# GIVEN TASK
Please retype the lines below exactly, everything from the line containing "1766x692 pixels." down to the line containing "Toggle the filter pane funnel icon", with both of those lines included.

# MATERIAL SUPPLIED
____
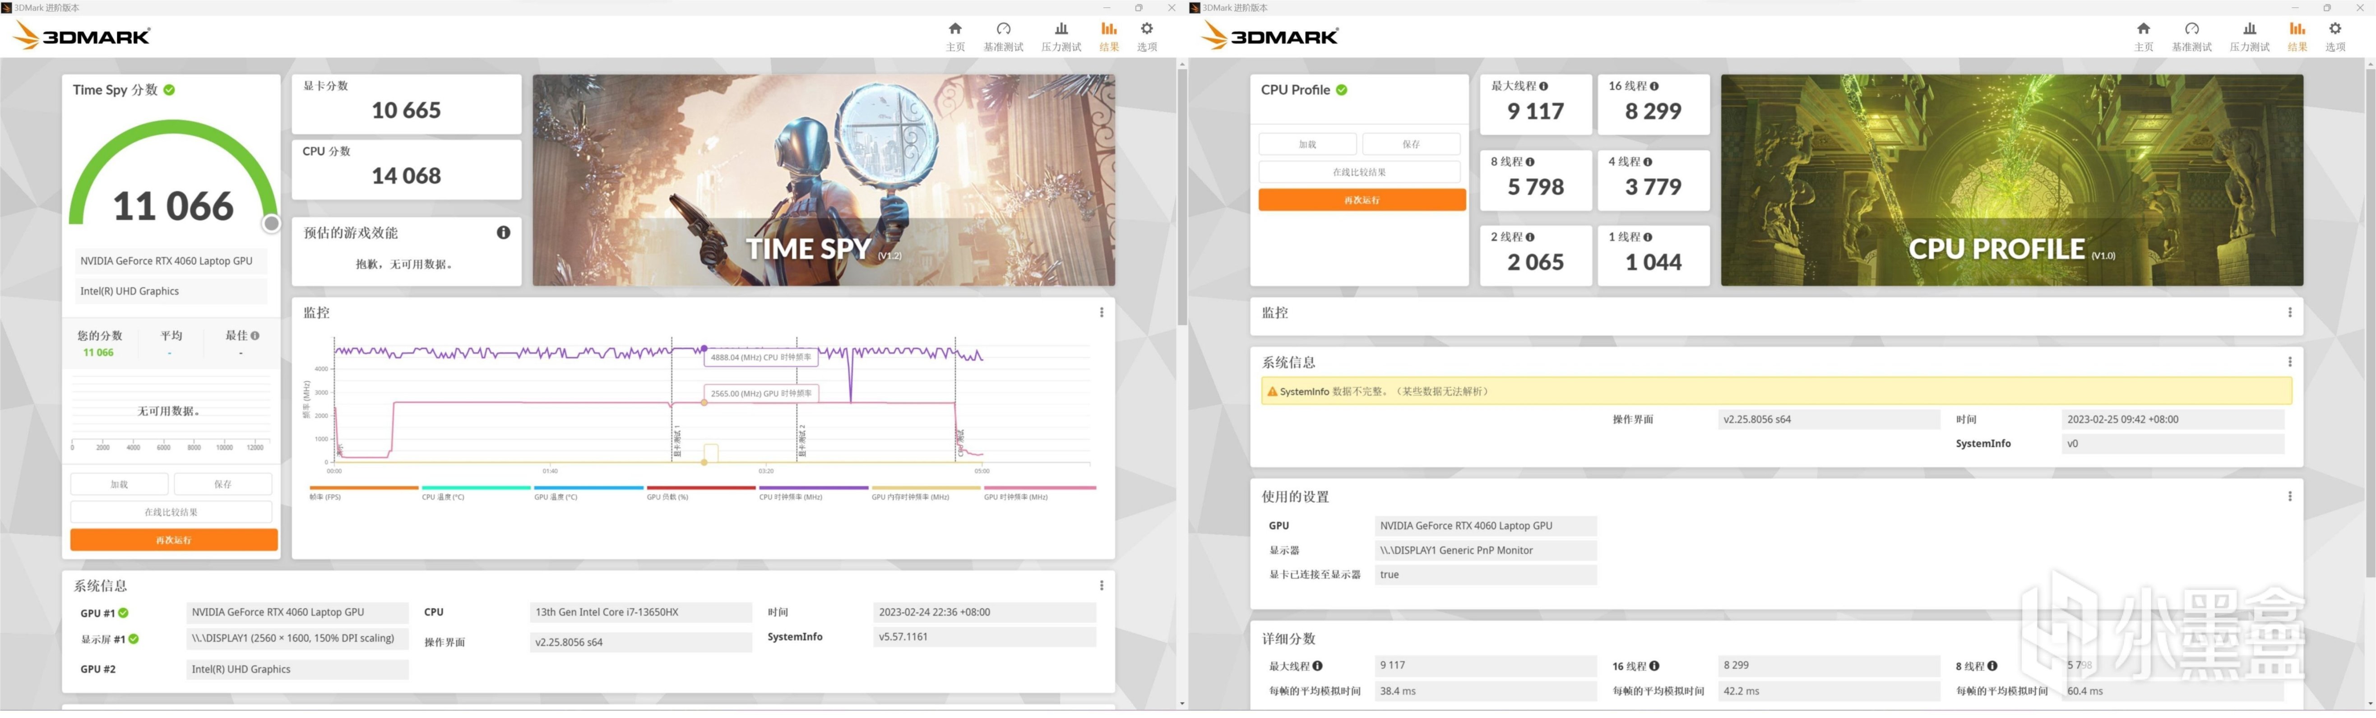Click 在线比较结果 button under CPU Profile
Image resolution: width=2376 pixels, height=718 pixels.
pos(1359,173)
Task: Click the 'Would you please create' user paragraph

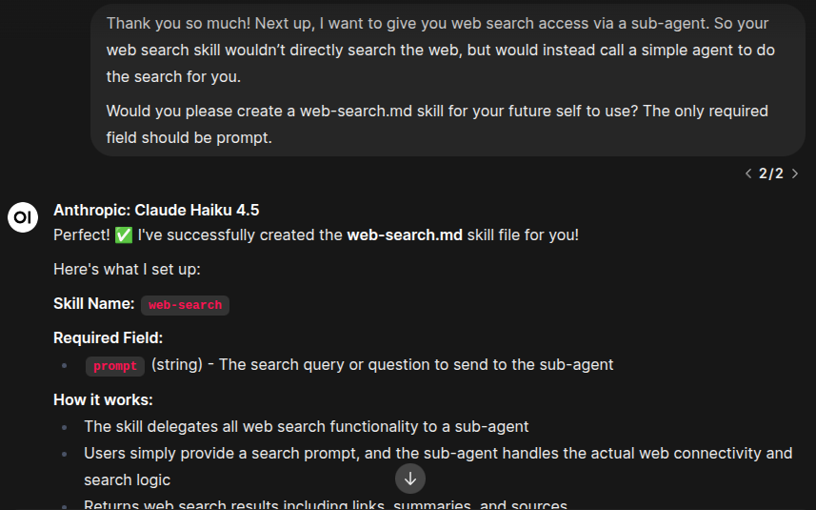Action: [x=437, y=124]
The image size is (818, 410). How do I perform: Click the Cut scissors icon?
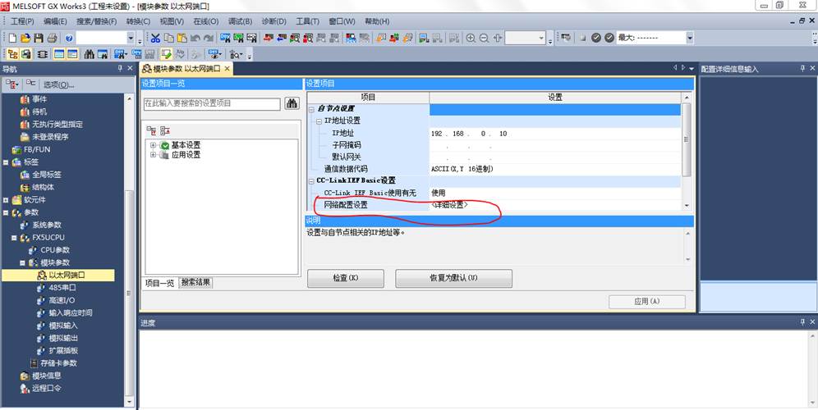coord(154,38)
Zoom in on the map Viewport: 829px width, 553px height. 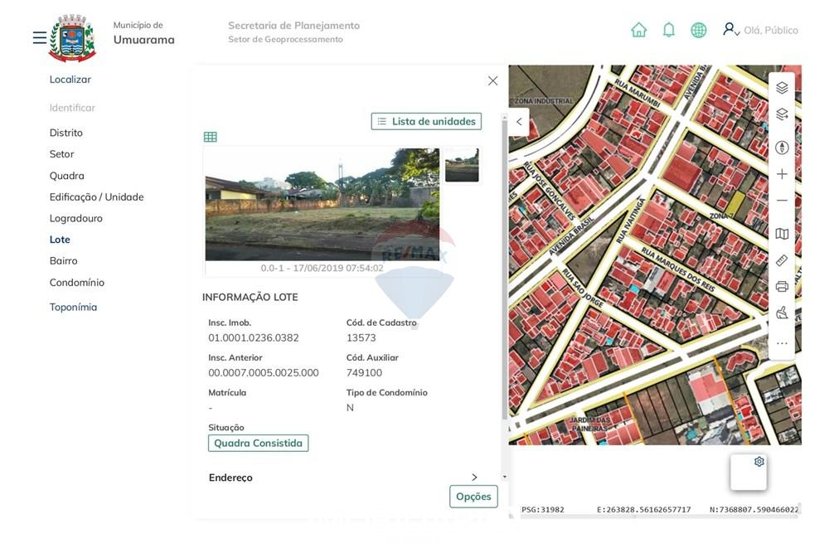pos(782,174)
____
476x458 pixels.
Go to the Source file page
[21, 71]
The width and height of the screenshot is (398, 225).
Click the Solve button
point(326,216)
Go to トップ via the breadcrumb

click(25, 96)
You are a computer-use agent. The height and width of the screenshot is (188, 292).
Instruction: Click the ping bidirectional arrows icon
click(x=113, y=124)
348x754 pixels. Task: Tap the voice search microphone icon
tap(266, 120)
____
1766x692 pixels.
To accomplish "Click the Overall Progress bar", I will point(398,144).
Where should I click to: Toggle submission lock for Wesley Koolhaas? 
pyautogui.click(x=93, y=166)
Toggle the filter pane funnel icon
____
# TASK RESULT
1766x692 pixels.
To accomplish "Click the Overall Progress bar", I will point(398,144).
Where should I click to: Toggle submission lock for Wesley Koolhaas? 
pyautogui.click(x=93, y=166)
Toggle the filter pane funnel icon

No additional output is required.